* begin Data provided *

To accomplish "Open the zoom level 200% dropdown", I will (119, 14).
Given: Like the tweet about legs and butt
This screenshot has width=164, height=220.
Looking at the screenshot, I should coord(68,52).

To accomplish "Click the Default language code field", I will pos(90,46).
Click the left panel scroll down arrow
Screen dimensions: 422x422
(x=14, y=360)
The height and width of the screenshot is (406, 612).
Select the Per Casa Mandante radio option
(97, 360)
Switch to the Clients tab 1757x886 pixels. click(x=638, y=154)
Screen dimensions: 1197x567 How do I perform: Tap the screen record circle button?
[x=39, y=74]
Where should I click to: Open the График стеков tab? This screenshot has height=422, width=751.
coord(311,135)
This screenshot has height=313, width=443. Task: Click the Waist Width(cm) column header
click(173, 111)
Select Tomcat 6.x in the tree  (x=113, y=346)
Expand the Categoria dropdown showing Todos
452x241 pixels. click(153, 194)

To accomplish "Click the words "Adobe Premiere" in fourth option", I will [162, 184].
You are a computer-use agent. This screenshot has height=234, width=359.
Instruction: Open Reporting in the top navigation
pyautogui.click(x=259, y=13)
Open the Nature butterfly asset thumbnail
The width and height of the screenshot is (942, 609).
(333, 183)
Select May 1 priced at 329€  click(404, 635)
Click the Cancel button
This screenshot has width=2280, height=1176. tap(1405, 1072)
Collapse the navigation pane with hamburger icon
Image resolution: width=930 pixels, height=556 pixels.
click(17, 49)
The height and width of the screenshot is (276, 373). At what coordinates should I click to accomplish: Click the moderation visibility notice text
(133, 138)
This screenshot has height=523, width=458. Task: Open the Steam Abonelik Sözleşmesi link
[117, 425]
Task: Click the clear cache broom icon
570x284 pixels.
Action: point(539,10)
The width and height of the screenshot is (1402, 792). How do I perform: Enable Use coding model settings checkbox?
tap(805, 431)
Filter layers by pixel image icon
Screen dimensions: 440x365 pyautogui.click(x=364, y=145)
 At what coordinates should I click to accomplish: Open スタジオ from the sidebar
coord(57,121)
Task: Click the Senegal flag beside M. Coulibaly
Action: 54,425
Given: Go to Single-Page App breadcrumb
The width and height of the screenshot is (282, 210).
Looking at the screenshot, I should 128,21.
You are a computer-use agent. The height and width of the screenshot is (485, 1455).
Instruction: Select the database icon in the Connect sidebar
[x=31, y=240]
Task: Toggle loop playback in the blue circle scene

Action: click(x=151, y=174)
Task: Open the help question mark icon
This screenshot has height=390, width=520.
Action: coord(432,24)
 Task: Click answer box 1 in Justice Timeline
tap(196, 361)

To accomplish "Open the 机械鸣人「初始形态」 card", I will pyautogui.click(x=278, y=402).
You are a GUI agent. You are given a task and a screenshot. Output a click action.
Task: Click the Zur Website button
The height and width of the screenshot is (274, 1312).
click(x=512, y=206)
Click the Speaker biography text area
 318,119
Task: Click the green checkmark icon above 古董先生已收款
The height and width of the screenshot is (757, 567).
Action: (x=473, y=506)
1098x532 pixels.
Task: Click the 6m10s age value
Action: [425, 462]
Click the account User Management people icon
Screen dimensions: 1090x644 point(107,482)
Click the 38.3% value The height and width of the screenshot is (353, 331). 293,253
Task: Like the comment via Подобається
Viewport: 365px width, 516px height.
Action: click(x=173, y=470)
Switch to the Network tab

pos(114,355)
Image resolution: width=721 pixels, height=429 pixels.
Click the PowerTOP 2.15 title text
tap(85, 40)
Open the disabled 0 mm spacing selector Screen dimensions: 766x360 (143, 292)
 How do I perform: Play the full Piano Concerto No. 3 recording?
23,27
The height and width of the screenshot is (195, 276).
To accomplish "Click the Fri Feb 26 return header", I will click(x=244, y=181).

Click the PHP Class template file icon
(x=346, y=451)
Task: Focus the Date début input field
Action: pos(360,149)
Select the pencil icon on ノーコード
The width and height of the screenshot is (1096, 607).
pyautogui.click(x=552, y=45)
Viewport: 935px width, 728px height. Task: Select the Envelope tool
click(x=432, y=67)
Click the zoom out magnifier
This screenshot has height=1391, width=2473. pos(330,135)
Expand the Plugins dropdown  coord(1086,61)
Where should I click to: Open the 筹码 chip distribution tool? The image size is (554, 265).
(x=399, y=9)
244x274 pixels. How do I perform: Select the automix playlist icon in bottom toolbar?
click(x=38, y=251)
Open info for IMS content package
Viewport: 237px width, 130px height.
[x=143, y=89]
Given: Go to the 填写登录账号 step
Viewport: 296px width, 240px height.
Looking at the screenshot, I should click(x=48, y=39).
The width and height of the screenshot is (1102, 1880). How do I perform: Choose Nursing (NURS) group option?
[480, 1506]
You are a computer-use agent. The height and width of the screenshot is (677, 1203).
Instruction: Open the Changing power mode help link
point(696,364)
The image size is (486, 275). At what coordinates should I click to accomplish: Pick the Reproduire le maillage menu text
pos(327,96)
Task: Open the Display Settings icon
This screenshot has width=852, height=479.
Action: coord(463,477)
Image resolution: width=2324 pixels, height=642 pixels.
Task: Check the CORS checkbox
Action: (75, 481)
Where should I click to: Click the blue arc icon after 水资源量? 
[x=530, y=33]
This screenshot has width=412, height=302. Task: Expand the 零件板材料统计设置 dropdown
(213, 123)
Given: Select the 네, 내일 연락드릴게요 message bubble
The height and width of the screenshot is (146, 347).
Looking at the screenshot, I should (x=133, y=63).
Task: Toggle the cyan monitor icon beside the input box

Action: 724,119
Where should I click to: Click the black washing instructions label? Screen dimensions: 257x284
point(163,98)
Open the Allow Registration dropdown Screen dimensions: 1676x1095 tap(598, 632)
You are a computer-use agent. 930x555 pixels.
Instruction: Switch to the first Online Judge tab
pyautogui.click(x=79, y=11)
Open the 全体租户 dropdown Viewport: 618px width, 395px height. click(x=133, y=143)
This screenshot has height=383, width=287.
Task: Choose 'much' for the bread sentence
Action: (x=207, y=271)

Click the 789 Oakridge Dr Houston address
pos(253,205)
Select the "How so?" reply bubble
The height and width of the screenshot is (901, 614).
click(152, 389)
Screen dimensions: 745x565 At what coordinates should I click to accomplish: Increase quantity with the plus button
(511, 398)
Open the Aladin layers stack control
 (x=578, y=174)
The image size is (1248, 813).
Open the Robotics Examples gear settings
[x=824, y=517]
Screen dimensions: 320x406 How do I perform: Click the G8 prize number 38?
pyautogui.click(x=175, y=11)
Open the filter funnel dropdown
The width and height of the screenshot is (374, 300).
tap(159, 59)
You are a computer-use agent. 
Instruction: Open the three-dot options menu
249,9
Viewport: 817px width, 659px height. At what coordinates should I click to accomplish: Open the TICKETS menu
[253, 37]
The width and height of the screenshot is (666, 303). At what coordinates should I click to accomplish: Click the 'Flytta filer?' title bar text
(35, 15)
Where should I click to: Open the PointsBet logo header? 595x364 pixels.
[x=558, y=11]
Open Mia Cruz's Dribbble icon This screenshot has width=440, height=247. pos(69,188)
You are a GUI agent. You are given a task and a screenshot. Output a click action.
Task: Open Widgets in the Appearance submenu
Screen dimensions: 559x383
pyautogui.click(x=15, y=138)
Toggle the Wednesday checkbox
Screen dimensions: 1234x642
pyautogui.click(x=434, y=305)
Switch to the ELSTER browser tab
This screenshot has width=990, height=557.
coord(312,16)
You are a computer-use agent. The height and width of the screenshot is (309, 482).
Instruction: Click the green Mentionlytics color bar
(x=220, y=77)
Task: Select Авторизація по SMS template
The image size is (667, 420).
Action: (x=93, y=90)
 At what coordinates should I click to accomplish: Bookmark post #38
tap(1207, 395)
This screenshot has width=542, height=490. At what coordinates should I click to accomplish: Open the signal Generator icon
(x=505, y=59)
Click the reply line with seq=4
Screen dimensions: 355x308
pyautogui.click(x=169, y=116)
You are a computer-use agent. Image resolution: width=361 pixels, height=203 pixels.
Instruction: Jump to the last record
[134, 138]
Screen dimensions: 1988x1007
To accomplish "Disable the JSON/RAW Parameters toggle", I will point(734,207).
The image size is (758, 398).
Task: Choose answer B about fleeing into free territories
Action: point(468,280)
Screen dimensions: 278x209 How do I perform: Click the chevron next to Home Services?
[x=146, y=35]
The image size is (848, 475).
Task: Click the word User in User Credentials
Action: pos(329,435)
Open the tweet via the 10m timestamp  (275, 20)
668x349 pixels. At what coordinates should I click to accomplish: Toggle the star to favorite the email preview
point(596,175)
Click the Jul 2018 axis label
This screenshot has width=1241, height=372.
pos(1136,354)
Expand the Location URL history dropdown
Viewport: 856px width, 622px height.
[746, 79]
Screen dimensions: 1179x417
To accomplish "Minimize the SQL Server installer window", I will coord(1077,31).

* end Data provided *

__Directions for this task__. Please retype the items from the line with "Given: Go to Single-Page App breadcrumb" up to and including the line with "Open the disabled", keeping each line unchanged.

__Task output__.
Given: Go to Single-Page App breadcrumb
The width and height of the screenshot is (282, 210).
Looking at the screenshot, I should 128,21.
You are a computer-use agent. The height and width of the screenshot is (485, 1455).
Instruction: Select the database icon in the Connect sidebar
[x=31, y=240]
Task: Toggle loop playback in the blue circle scene

Action: click(x=151, y=174)
Task: Open the help question mark icon
This screenshot has height=390, width=520.
Action: coord(432,24)
 Task: Click answer box 1 in Justice Timeline
tap(196, 361)

To accomplish "Open the 机械鸣人「初始形态」 card", I will pyautogui.click(x=278, y=402).
You are a GUI agent. You are given a task and a screenshot. Output a click action.
Task: Click the Zur Website button
The height and width of the screenshot is (274, 1312).
click(x=512, y=206)
Click the Speaker biography text area
 318,119
Task: Click the green checkmark icon above 古董先生已收款
The height and width of the screenshot is (757, 567).
Action: (x=473, y=506)
1098x532 pixels.
Task: Click the 6m10s age value
Action: [425, 462]
Click the account User Management people icon
Screen dimensions: 1090x644 point(107,482)
Click the 38.3% value The height and width of the screenshot is (353, 331). 293,253
Task: Like the comment via Подобається
Viewport: 365px width, 516px height.
Action: click(x=173, y=470)
Switch to the Network tab

pos(114,355)
Image resolution: width=721 pixels, height=429 pixels.
Click the PowerTOP 2.15 title text
tap(85, 40)
Open the disabled 0 mm spacing selector Screen dimensions: 766x360 (143, 292)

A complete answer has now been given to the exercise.